Based on the same inventive concept, the present invention further provides an intelligent terminal, please refer to fig. 3, fig. 3 is a structural diagram of an embodiment of the intelligent terminal of the present invention, and the intelligent terminal of the present invention is described with reference to fig. 3.
In this embodiment, the intelligent terminal includes a processor and a memory, the processor is connected to the memory in a communication manner, the memory stores a computer program, and the processor implements the price tag identification method according to the computer program.
The processor is used for controlling the overall operation of the intelligent terminal so as to complete all or part of the steps in the price tag identification method.

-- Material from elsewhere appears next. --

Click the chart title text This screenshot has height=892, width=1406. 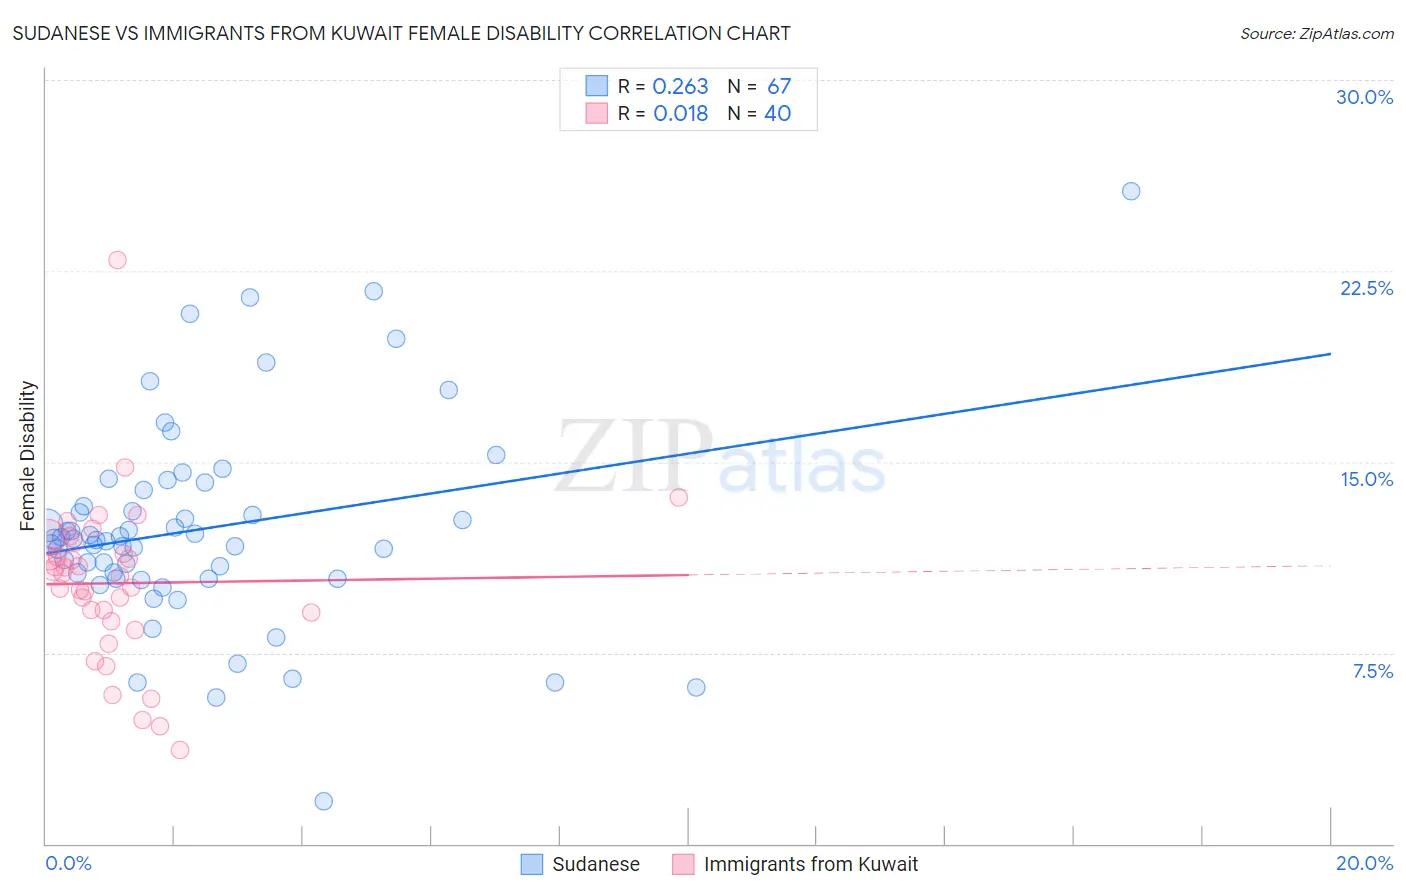401,33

The memory is used to store various types of data to support operation at the smart terminal, which may include, for example, instructions for any application or method operating on the smart terminal, as well as application-related data such as contact data, messaging, pictures, audio, video, and so forth. The Memory may be implemented by any type of volatile or non-volatile Memory device or combination thereof, such as Static Random Access Memory Static direction straight Random direction straight Access direction straight Memory, SRAM for short), Electrically Erasable Programmable Read Only Memory electric direction straight erase direction straight program direction straight Read-Only direction straight Memory, EEPROM for short, Erasable Programmable Read Only Memory erase direction straight program direction straight Read-Only direction straight Memory, EPROM for short, Programmable Read Only Memory program direction straight Read-Only PROM direction straight Memory, ROM for short, magnetic Memory, flash Memory, magnetic disk or optical disk.
Based on the same inventive concept, the present invention further provides a memory device, please refer to fig. 4, fig. 4 is a structural diagram of an embodiment of the memory device of the present invention, and the memory device of the present invention is described with reference to fig. 4.
In the present embodiment, the storage device stores program data used to execute the price tag identification method as described in the above embodiments.
The embodiments in the present description are described in a progressive manner, each embodiment focuses on differences from other embodiments, and the same and similar parts among the embodiments are referred to each other.
The previous description of the disclosed embodiments is provided to enable any person skilled in the art to make or use the present invention. Various modifications to these embodiments will be readily apparent to those skilled in the art, and the generic principles defined herein may be applied to other embodiments without departing from the spirit or scope of the invention. Thus, the present invention is not intended to be limited to the embodiments shown herein but is to be accorded the widest scope consistent with the principles and novel features disclosed herein.